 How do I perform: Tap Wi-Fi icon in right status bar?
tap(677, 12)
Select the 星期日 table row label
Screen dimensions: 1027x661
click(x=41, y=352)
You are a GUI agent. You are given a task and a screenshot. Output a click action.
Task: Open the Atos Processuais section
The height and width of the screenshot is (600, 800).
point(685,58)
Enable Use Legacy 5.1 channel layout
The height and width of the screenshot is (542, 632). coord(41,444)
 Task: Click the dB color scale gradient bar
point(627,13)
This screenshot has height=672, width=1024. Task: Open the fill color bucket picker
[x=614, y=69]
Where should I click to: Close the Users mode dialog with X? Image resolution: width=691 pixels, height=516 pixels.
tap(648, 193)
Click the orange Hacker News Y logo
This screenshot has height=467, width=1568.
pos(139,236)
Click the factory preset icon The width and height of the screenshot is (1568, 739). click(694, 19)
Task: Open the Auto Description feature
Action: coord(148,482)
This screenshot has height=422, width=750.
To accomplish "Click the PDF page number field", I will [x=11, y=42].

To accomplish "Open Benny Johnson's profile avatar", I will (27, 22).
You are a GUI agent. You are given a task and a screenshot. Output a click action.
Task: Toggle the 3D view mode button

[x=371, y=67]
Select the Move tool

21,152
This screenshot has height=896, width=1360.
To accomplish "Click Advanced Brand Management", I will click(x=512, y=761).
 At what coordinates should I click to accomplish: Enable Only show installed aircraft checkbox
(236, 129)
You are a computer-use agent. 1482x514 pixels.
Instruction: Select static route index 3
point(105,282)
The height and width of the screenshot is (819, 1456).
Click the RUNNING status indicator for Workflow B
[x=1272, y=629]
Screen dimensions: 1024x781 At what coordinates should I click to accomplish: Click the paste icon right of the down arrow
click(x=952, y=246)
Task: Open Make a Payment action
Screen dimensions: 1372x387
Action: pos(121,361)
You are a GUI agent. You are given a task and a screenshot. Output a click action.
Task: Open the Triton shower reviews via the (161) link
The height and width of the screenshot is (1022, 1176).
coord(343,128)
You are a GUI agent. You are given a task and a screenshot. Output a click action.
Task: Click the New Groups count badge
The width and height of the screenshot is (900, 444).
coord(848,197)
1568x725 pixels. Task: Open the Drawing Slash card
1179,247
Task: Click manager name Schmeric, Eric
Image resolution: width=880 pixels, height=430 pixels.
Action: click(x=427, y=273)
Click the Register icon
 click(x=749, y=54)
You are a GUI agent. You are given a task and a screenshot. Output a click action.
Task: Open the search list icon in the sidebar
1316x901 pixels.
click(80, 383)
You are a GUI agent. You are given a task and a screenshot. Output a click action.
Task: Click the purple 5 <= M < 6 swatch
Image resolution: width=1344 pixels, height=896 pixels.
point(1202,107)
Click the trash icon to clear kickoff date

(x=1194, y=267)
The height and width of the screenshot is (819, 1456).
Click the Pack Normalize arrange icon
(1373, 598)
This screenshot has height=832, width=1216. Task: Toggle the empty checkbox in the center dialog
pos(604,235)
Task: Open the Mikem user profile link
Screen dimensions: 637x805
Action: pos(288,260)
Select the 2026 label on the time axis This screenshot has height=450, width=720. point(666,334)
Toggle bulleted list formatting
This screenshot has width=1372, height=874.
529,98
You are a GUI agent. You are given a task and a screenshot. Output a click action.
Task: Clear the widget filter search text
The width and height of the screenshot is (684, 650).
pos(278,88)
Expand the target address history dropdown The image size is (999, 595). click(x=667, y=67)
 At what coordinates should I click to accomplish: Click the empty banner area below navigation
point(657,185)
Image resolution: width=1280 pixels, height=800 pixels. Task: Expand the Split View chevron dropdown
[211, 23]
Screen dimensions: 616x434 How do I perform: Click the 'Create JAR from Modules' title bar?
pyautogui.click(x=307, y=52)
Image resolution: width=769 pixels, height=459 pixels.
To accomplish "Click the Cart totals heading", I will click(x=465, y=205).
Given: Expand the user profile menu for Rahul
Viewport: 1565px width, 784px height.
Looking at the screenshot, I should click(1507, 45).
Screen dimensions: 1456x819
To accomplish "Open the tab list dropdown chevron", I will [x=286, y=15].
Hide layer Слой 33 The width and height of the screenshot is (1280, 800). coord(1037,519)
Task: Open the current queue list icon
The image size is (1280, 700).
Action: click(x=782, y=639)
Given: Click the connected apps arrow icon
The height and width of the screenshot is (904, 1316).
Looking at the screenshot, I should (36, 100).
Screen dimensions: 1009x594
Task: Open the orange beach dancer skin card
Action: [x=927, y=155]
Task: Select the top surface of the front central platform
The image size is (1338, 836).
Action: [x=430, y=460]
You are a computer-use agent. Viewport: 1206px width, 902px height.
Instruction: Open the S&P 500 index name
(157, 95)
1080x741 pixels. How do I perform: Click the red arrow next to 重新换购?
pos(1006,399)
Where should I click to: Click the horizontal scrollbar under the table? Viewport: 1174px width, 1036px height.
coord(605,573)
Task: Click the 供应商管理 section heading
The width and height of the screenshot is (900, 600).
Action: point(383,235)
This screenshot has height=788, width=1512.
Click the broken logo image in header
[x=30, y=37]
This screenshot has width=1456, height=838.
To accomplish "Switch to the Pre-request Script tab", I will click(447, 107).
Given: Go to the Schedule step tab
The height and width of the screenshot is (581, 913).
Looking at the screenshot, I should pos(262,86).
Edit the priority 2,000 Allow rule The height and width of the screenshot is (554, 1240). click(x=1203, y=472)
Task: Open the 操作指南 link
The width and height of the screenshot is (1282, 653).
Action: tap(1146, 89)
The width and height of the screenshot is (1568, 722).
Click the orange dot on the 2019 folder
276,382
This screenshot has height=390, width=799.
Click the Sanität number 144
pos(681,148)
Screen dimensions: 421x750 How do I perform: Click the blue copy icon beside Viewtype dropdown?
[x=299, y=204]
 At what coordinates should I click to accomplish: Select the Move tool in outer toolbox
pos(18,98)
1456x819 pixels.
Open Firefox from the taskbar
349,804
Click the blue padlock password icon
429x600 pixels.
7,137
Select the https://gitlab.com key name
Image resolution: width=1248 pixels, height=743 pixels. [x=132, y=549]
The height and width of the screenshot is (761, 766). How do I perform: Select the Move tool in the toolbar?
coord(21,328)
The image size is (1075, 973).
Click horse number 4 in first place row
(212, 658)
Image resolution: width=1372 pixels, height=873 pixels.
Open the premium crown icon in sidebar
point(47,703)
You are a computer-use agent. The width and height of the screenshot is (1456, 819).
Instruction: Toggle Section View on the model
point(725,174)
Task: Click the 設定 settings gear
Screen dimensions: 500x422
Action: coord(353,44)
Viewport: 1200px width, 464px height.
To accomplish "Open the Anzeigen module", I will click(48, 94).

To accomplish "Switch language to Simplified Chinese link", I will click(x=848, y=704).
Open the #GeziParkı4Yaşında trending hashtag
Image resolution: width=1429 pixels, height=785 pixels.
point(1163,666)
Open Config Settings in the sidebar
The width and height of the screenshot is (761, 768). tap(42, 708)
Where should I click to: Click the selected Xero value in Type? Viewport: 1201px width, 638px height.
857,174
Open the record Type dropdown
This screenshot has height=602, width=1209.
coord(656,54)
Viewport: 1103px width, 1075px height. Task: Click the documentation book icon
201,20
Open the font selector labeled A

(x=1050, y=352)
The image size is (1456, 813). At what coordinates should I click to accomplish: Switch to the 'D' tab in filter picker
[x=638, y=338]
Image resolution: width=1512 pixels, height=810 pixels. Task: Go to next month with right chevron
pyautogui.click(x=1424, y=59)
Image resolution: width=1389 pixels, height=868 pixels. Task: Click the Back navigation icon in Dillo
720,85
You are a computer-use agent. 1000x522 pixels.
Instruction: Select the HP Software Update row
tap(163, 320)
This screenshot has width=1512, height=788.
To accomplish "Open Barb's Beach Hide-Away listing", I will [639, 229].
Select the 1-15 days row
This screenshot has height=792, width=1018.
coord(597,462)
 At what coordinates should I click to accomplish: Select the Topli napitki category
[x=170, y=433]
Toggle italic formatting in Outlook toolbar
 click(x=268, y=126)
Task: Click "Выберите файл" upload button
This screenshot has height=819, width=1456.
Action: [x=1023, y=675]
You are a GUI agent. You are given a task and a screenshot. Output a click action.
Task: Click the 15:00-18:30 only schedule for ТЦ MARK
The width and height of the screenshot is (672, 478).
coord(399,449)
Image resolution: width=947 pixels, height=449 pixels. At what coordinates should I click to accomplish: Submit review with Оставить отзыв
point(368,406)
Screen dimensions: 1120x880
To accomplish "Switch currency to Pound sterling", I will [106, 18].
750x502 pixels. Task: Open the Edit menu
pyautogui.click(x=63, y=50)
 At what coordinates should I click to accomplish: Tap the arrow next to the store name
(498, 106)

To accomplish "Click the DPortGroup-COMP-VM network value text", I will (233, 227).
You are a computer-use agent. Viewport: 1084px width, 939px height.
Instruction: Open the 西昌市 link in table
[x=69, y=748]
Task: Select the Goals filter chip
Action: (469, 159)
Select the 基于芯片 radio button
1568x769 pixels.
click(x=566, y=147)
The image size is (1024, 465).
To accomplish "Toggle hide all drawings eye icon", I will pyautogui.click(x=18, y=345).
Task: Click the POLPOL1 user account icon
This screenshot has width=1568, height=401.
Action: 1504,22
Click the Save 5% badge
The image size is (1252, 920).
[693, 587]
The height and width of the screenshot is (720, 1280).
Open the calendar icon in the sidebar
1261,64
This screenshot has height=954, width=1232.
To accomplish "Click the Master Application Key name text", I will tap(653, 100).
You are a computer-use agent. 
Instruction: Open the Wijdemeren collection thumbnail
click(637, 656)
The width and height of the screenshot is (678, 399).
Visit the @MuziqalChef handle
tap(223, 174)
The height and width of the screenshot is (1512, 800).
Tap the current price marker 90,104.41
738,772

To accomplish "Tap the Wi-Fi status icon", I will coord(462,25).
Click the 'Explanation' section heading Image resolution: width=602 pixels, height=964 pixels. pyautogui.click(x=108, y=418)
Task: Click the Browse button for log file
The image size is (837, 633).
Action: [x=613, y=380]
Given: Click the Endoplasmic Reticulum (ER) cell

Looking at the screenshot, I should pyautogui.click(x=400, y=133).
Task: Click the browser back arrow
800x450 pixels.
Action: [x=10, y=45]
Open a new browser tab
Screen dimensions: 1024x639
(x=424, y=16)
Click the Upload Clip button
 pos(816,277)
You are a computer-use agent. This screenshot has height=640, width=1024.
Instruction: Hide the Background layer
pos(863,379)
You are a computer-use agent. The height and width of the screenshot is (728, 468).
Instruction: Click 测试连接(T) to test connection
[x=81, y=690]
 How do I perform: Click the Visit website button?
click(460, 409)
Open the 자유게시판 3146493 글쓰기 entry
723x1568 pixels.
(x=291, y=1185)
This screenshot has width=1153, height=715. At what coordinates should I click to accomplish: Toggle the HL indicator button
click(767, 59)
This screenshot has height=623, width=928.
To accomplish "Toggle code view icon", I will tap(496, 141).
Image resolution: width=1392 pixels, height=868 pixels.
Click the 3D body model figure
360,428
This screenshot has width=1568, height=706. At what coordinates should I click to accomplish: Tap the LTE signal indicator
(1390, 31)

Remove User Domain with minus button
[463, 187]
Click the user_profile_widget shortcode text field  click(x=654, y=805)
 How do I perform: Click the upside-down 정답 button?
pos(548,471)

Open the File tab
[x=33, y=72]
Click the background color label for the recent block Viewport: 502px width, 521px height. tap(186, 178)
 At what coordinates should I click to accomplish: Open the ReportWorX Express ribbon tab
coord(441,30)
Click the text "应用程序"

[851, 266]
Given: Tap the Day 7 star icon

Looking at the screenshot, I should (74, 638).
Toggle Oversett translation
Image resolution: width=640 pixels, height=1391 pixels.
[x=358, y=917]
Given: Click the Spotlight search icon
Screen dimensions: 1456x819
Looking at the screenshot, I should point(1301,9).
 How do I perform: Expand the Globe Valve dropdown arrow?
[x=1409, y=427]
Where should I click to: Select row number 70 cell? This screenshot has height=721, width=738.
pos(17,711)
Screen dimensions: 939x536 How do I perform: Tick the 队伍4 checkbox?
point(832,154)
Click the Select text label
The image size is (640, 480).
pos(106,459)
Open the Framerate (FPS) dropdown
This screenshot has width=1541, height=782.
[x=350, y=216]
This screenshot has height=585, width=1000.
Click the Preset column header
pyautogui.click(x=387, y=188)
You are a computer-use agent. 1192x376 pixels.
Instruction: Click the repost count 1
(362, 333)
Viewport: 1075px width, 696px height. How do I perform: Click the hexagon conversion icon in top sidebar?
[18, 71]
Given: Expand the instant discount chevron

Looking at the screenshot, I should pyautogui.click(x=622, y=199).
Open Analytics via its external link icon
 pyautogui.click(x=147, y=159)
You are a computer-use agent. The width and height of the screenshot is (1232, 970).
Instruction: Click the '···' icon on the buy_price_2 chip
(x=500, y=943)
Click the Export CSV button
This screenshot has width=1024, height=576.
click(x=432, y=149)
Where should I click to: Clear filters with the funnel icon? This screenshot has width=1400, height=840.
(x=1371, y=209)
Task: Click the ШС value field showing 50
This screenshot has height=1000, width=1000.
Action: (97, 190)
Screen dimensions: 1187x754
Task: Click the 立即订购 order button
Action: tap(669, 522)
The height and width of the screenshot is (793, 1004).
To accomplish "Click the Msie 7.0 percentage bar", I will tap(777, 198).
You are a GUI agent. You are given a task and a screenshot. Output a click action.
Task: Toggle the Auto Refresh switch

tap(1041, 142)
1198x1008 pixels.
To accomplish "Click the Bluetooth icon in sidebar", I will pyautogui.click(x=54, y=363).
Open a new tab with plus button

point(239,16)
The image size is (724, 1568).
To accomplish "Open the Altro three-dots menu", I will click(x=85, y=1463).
════════
BRIEF:
Copy the part of the material that opens with the line containing "How do I perform: Click the Visit" and closes with the line containing "click(767, 59)", both included, character for character.

FINISHED ANSWER:
 How do I perform: Click the Visit website button?
click(460, 409)
Open the 자유게시판 3146493 글쓰기 entry
723x1568 pixels.
(x=291, y=1185)
This screenshot has width=1153, height=715. At what coordinates should I click to accomplish: Toggle the HL indicator button
click(767, 59)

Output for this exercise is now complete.